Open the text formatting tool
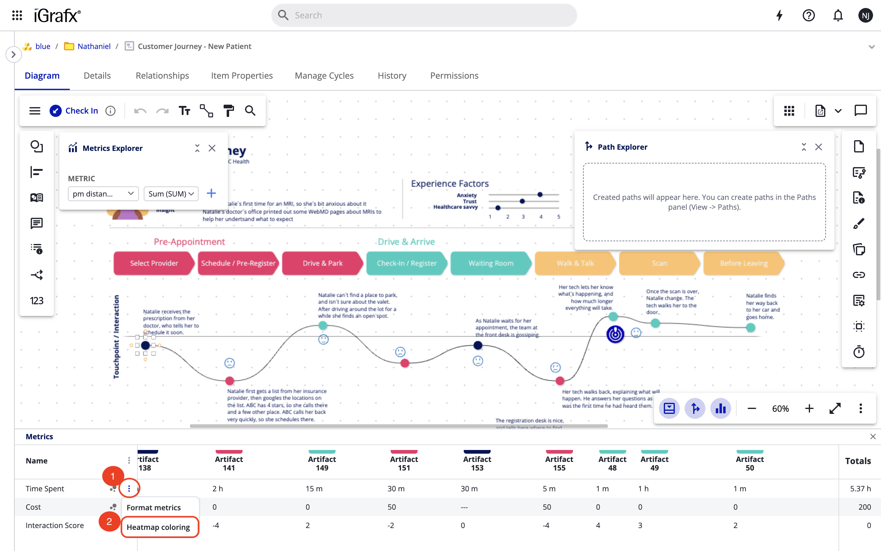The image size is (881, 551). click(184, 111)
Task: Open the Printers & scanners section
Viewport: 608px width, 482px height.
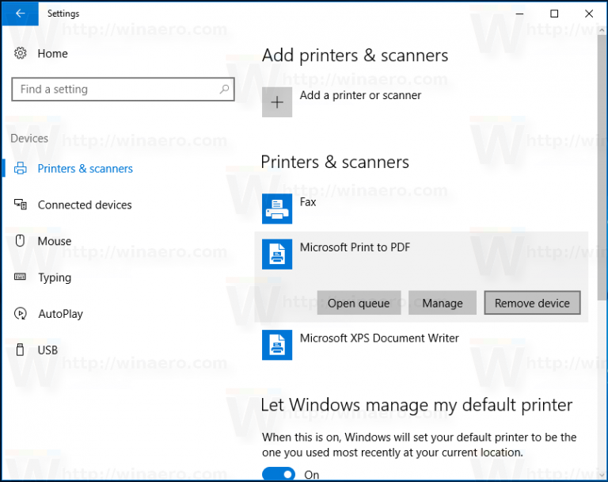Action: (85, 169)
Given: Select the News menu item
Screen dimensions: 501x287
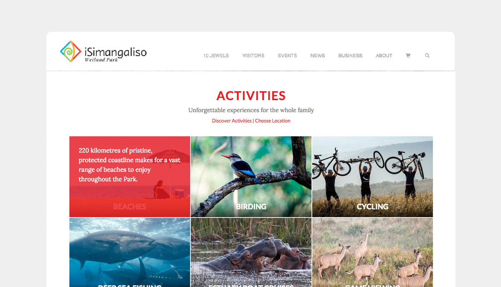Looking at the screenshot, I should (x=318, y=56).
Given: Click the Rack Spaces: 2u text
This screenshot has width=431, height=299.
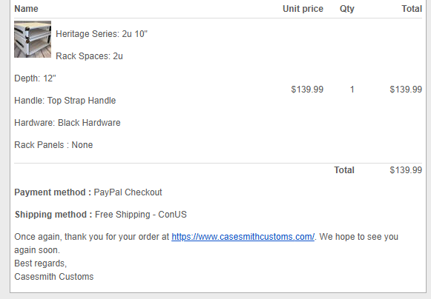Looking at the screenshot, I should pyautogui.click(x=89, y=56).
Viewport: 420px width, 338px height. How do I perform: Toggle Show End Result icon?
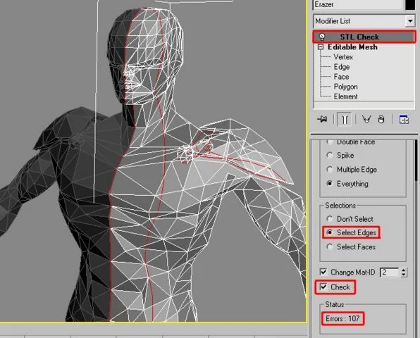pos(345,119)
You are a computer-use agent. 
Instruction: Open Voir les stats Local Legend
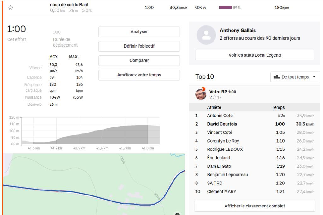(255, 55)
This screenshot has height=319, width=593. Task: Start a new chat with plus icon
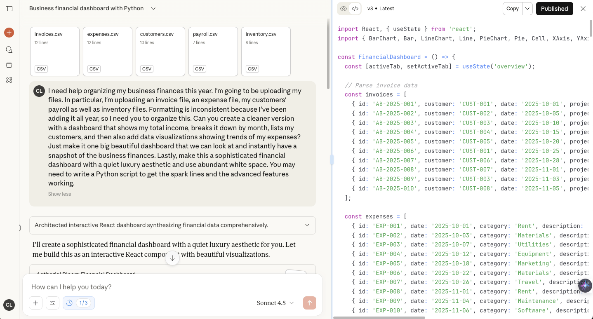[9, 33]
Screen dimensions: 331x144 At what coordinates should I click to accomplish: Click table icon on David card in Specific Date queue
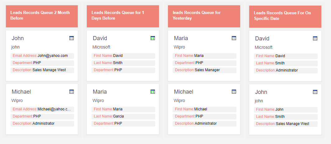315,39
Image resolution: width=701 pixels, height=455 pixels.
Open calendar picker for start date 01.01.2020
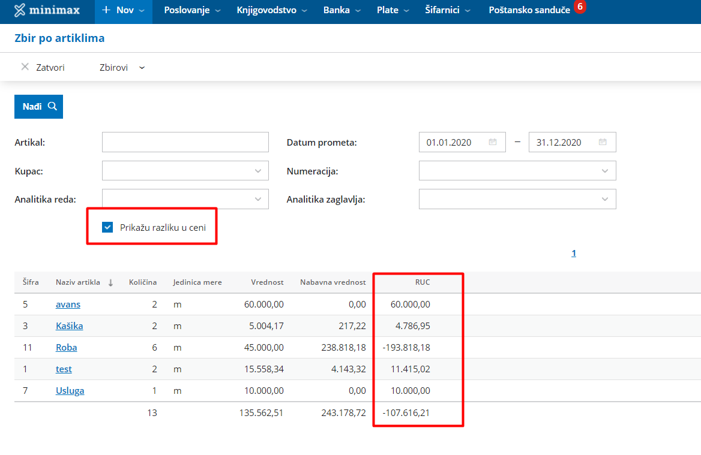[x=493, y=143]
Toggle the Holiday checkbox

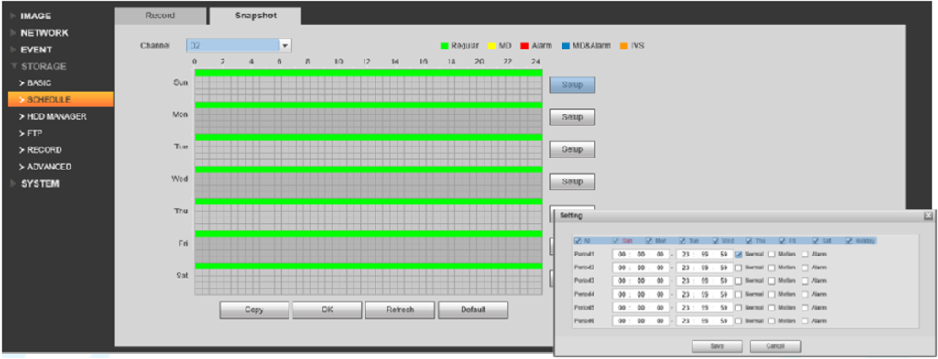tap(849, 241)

▶ TASK OBJECTIVE
Can you give the lines starting at the one containing "Given: Click the Rack Spaces: 2u text" and ending with the last line of the items as a numbered list, with blank lines and pictures left out?

▶ ANSWER TO THE PROBLEM
1. Given: Click the Rack Spaces: 2u text
2. This screenshot has width=431, height=299.
3. Looking at the screenshot, I should pyautogui.click(x=89, y=56).
4. Viewport: 420px width, 338px height. How do I perform: Toggle Show End Result icon?
5. pos(345,119)
6. You are a computer-use agent. 
7. Instruction: Open Voir les stats Local Legend
8. (255, 55)
9. This screenshot has height=319, width=593. Task: Start a new chat with plus icon
10. [9, 33]
11. Screen dimensions: 331x144 At what coordinates should I click to accomplish: Click table icon on David card in Specific Date queue
12. 315,39
13. Image resolution: width=701 pixels, height=455 pixels.
14. Open calendar picker for start date 01.01.2020
15. [x=493, y=143]
16. Toggle the Holiday checkbox
17. tap(849, 241)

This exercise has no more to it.